• [What to produce] Lay out everything from the line containing "Identify the location of battery-icon: 4" down to the line containing "I want to click" as a numbered list, skipping blank lines and leaving out the pictures.

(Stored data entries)
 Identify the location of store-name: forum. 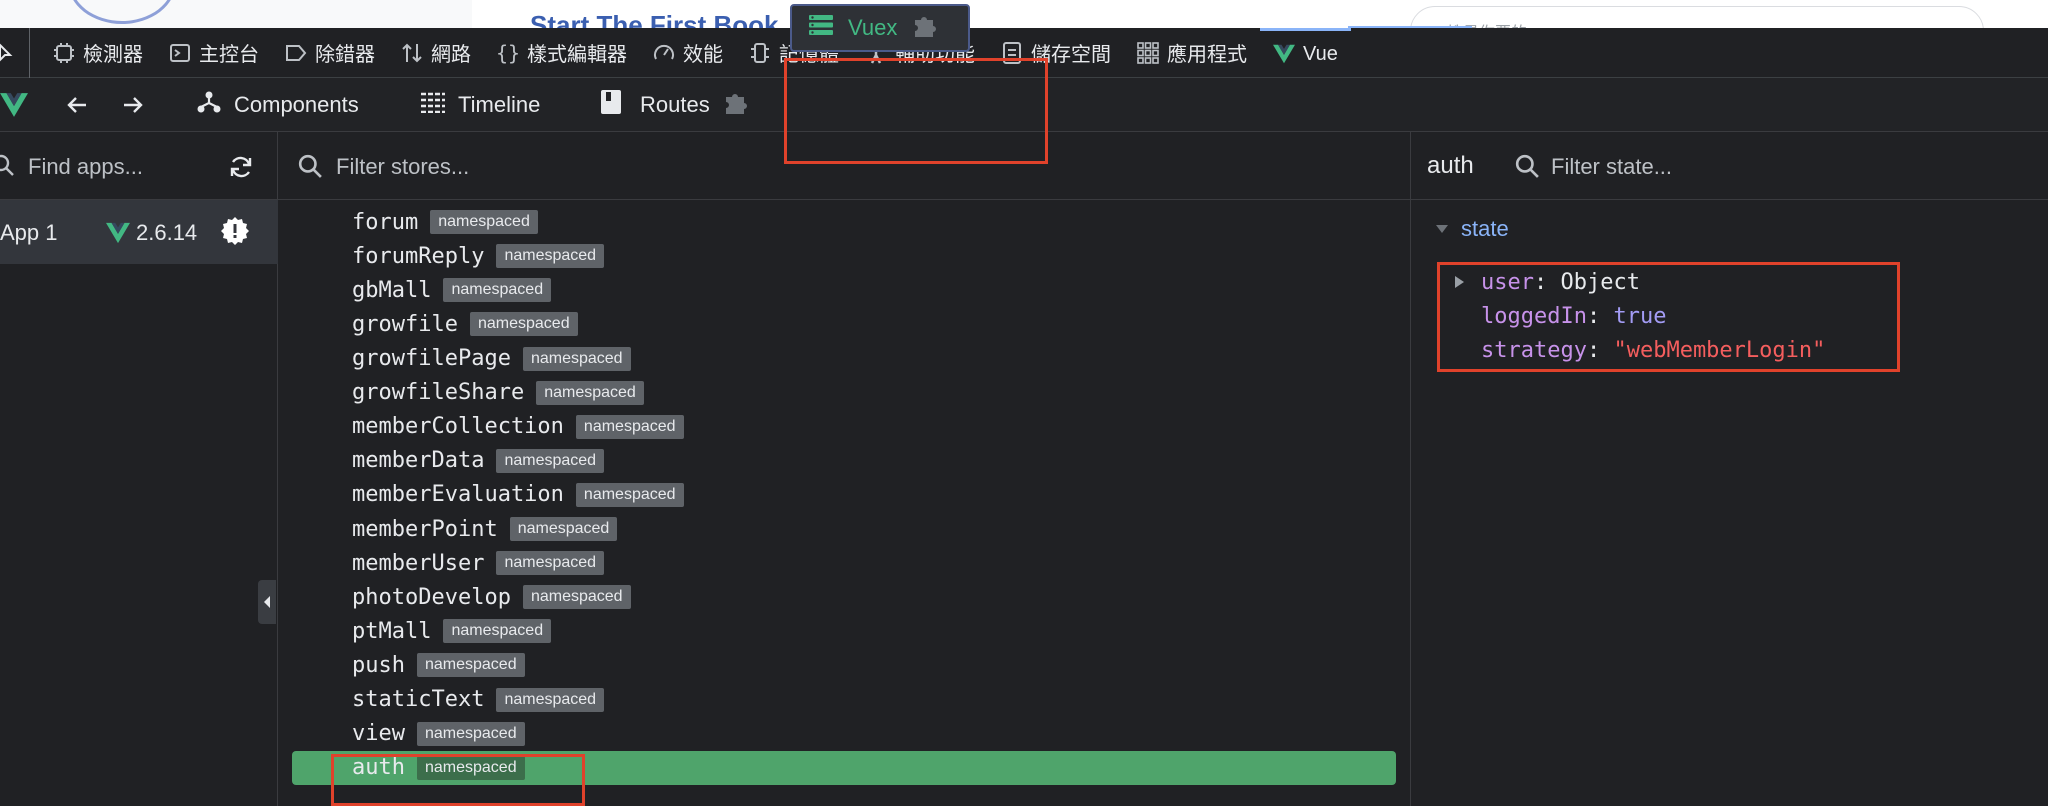
(386, 222).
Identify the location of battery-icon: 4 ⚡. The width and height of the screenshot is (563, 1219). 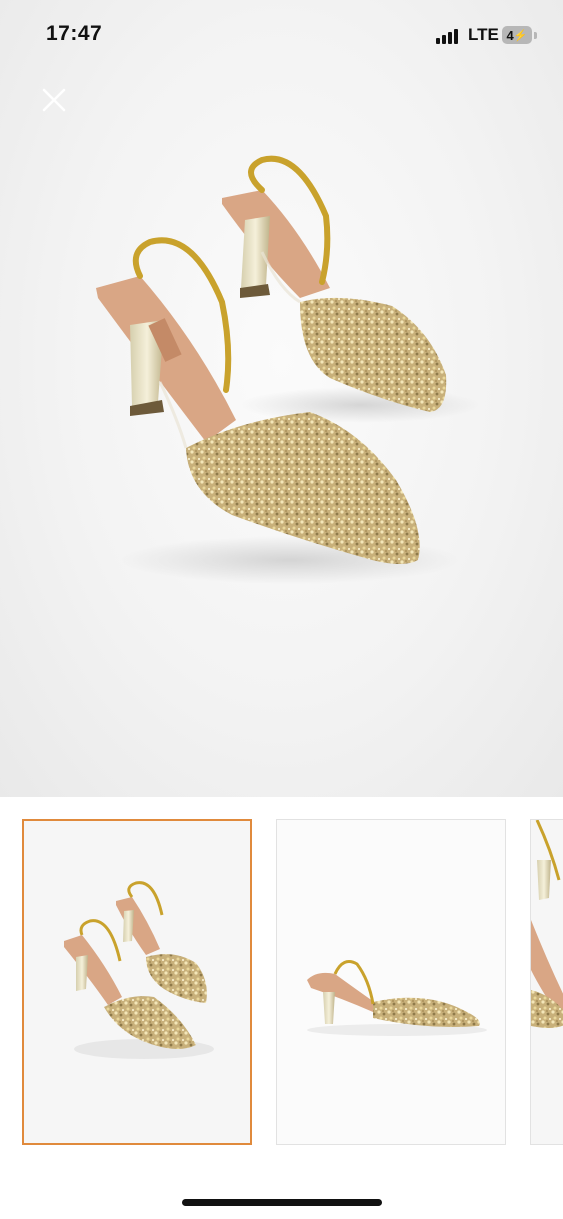
(517, 35).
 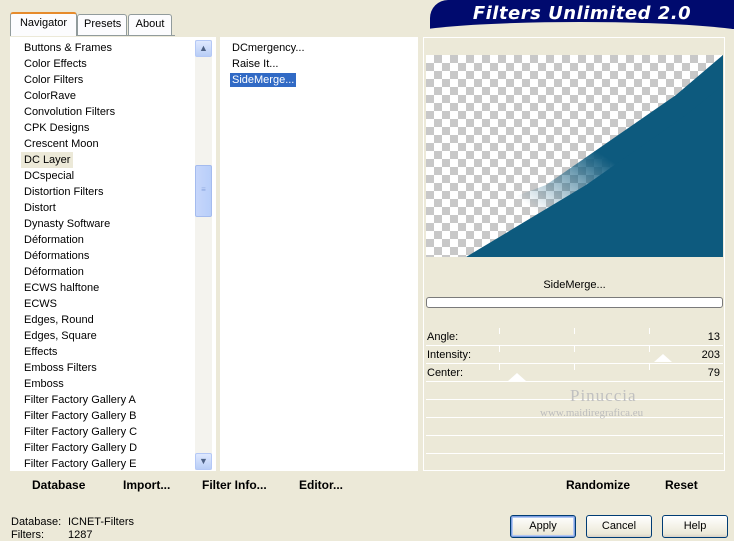 I want to click on category-item: Dynasty Software, so click(x=67, y=224).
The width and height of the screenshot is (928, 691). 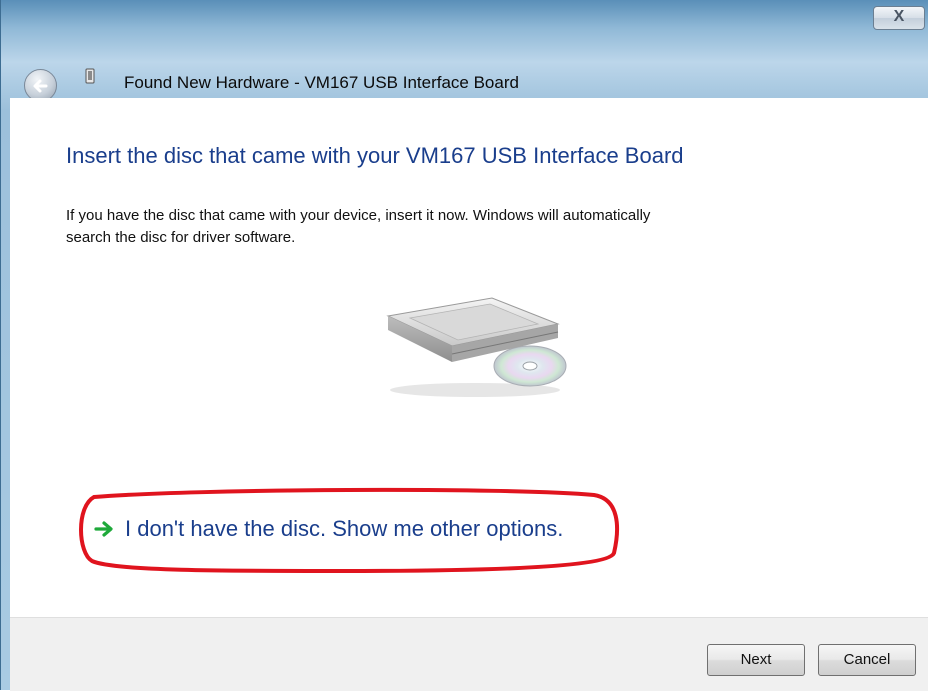 What do you see at coordinates (476, 347) in the screenshot?
I see `disc-drive-icon` at bounding box center [476, 347].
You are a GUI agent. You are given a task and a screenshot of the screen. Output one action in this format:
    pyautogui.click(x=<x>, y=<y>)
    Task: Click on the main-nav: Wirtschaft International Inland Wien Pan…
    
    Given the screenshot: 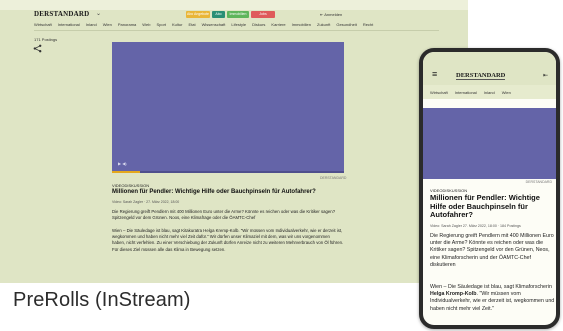 What is the action you would take?
    pyautogui.click(x=236, y=25)
    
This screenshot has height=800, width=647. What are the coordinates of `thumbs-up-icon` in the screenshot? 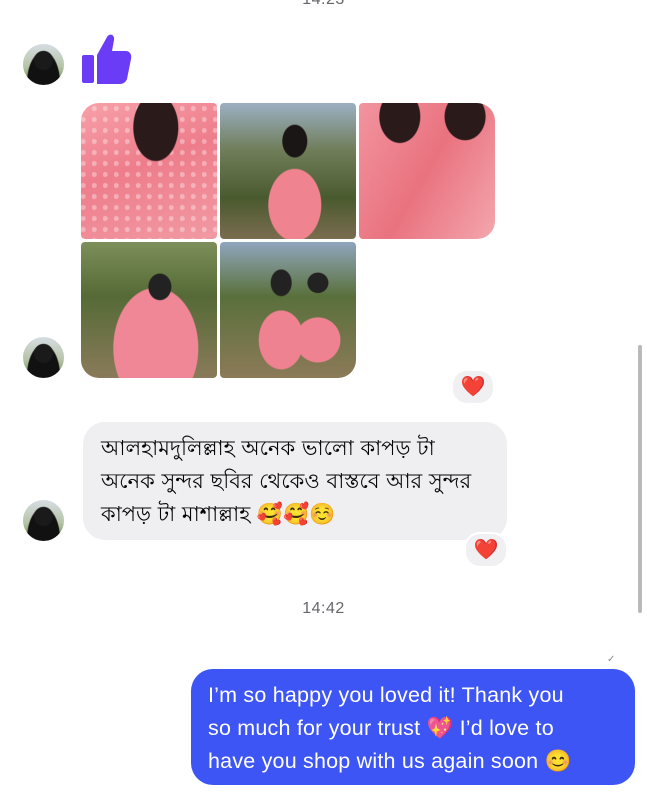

• [Exercise result]
1. Identify the location of battery-icon: 4 ⚡. The width and height of the screenshot is (563, 1219). 
2. (517, 35).
3.   I want to click on category-item: Dynasty Software, so click(x=67, y=224).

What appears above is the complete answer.